Évidemment, le conspirationniste en chef, Trump lui-même, qui, pendant des années, a poussé le délire jusqu’à mettre en cause le lieu de naissance d’Obama, ne voulait rien entendre.

Après avoir personnellement rencontré les chefs du renseignement américain, Trump admet maintenant, du bout des lèvres, la «possibilité» d’une intervention. Ben coudonc...

Vous vous souvenez du fameux mur pour lequel les Mexicains allaient payer? Les Américains viennent d’apprendre que ce sont eux qui vont le payer. Ben coudonc...

Le nouveau secrétaire d’État, Rex Tillerson, a eu la décence de couper, rapidement et discrètement, tous ses liens avec Exxon Mobil, l’ancienne compagnie qu’il dirigeait.
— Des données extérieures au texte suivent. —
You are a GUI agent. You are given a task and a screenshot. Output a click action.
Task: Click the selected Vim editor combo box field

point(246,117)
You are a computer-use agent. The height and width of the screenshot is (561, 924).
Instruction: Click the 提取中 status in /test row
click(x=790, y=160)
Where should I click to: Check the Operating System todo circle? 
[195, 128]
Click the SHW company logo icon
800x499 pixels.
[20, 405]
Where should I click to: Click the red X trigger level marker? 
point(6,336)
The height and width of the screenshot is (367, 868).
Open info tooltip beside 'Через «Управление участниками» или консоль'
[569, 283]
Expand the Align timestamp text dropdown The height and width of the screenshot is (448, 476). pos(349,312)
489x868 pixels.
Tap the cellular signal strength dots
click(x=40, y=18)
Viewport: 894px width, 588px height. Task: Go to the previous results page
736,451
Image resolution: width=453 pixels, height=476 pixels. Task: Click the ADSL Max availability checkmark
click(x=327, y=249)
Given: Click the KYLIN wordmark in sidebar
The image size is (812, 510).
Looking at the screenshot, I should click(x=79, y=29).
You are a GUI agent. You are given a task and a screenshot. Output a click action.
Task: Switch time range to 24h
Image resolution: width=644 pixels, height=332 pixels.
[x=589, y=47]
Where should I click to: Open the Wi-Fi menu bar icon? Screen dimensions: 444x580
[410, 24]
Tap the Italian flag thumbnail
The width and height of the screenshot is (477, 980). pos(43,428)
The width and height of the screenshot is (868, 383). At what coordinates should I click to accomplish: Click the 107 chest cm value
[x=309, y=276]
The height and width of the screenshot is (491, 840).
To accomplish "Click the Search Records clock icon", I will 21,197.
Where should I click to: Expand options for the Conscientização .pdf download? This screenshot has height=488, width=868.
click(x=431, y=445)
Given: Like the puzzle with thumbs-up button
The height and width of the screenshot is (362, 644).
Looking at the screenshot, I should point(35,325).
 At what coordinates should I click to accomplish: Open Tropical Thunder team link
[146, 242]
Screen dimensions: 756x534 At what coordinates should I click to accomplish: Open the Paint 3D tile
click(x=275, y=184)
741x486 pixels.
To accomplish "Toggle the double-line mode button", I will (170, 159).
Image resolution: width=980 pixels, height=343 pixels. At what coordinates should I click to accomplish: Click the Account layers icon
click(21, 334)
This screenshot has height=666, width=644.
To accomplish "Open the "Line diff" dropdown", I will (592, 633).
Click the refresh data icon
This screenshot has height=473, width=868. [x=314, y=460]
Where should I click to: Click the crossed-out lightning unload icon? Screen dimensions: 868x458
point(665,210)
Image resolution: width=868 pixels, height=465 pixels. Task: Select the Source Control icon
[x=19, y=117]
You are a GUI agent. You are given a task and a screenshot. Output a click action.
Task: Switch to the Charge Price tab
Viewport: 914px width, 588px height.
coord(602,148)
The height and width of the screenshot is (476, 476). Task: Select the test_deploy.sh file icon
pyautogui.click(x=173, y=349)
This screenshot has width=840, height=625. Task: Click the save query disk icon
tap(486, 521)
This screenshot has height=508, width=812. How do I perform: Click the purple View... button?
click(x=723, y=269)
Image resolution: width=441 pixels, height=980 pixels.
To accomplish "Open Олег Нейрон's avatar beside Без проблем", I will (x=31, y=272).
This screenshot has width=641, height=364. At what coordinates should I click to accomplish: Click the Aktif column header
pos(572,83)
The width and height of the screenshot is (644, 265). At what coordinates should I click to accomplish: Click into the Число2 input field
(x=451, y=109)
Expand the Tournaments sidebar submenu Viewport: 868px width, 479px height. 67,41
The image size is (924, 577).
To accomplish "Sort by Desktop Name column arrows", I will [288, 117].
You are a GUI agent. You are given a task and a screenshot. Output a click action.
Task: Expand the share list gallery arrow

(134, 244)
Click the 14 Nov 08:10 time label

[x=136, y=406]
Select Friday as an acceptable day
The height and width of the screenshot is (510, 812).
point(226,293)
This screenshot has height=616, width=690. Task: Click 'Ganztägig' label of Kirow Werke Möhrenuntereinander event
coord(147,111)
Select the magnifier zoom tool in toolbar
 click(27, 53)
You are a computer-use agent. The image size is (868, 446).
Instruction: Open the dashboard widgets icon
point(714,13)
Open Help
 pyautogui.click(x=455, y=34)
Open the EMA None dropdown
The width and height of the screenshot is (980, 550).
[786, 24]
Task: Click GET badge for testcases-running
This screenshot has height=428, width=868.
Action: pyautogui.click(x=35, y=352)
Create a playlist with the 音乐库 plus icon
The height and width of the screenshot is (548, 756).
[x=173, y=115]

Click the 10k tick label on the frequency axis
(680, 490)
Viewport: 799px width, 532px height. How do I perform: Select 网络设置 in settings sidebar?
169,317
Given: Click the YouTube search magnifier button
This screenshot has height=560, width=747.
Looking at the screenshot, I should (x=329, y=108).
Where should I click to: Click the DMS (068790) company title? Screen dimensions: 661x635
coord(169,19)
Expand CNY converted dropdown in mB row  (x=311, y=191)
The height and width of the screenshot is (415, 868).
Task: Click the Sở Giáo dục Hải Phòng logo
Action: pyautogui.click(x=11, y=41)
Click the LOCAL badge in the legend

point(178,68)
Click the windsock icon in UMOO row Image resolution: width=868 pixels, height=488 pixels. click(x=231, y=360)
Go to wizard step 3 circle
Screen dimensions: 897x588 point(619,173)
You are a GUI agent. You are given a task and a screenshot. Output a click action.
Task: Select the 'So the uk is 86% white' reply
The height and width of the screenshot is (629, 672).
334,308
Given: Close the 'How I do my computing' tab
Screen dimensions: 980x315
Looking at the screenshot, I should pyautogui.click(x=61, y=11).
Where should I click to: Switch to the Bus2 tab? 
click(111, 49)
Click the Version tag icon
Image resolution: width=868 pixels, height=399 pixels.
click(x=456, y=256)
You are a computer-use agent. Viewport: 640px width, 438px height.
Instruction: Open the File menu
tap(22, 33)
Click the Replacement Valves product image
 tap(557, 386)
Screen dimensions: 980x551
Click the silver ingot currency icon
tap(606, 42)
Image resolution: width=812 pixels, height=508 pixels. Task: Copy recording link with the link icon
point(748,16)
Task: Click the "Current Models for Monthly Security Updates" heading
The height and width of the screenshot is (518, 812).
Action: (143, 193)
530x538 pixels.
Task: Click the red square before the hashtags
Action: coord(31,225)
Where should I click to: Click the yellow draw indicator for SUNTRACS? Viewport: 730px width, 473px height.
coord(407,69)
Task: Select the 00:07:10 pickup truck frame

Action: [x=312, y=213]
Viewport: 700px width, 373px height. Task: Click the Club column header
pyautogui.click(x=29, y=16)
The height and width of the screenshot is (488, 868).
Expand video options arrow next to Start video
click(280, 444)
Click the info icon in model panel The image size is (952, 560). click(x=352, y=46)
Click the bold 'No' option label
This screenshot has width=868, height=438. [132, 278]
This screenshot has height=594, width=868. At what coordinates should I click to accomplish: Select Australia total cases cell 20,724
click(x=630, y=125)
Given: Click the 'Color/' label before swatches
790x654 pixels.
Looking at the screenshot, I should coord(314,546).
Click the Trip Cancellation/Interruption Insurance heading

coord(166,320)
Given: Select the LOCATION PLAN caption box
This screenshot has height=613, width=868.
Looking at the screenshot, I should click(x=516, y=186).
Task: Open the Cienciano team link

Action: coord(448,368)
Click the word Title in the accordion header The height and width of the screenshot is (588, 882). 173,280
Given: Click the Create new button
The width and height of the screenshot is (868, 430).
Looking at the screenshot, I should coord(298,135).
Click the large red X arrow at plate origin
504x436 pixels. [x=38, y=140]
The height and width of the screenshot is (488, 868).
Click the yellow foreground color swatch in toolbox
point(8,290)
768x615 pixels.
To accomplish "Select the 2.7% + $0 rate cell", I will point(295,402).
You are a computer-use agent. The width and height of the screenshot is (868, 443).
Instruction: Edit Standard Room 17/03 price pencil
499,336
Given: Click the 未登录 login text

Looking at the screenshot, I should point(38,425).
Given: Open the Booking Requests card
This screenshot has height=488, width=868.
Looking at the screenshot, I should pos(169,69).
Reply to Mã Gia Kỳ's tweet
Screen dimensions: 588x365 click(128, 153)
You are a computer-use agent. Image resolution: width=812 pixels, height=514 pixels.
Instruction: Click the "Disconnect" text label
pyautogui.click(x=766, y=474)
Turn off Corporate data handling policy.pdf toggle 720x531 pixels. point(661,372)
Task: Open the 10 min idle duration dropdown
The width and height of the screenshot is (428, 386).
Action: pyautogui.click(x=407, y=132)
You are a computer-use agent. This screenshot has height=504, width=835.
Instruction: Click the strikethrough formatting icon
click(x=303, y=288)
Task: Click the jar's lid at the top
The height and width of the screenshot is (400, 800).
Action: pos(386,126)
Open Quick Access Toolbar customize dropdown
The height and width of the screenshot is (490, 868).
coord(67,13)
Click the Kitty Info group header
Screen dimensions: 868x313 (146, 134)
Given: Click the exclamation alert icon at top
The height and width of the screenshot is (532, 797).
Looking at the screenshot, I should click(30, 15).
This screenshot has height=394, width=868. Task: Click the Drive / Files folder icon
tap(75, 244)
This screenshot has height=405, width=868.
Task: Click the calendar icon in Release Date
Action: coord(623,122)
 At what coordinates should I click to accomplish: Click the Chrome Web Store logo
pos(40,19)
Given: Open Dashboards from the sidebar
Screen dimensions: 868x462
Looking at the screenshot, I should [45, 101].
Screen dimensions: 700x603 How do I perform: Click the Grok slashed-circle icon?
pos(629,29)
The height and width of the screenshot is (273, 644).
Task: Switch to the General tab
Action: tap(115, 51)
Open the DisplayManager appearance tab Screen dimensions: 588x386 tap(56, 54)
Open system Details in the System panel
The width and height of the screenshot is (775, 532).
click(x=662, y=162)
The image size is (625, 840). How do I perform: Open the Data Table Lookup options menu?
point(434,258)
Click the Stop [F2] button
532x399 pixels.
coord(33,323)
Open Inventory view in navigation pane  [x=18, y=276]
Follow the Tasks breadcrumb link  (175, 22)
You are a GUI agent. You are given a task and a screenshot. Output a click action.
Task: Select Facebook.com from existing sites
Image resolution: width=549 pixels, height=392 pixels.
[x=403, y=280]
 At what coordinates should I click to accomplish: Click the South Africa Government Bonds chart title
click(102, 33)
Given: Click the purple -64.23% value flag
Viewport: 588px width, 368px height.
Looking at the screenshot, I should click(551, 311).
Les enfants de Trump, eux, resteront libres de faire grossir la fortune familiale en construisant des hôtels et des golfs dans les pays qui voudront maintenir de bonnes relations avec le président des États-Unis.

Ils demeureront aussi des conseillers politiques ayant accès aux informations les plus privilégiées. Ben coudonc...

Le déficit budgétaire et la dette augmenteront de façon spectaculaire. C’est déjà décidé. Ben coudonc...

Soyons cependant assurés que deux promesses seront respectées: les riches auront leurs baisses d’impôts et les autres perdront l’aide gouvernementale pour s’acheter une assurance maladie.

Grotesque

Dans son émission spéciale de fin d’année, Infoman interviewait le vieux rocker Alice Cooper, 68 ans, qui se désolait que la Maison-Blanche se soit ultimement jouée entre deux candidats aussi imparfaits que Trump et Clinton.

À regarder aller Trump, on se dit qu’Alice Cooper lui-même, avec une bonne coupe de cheveux et une nouvelle garde-robe, n’aurait pas été un président moins absurde.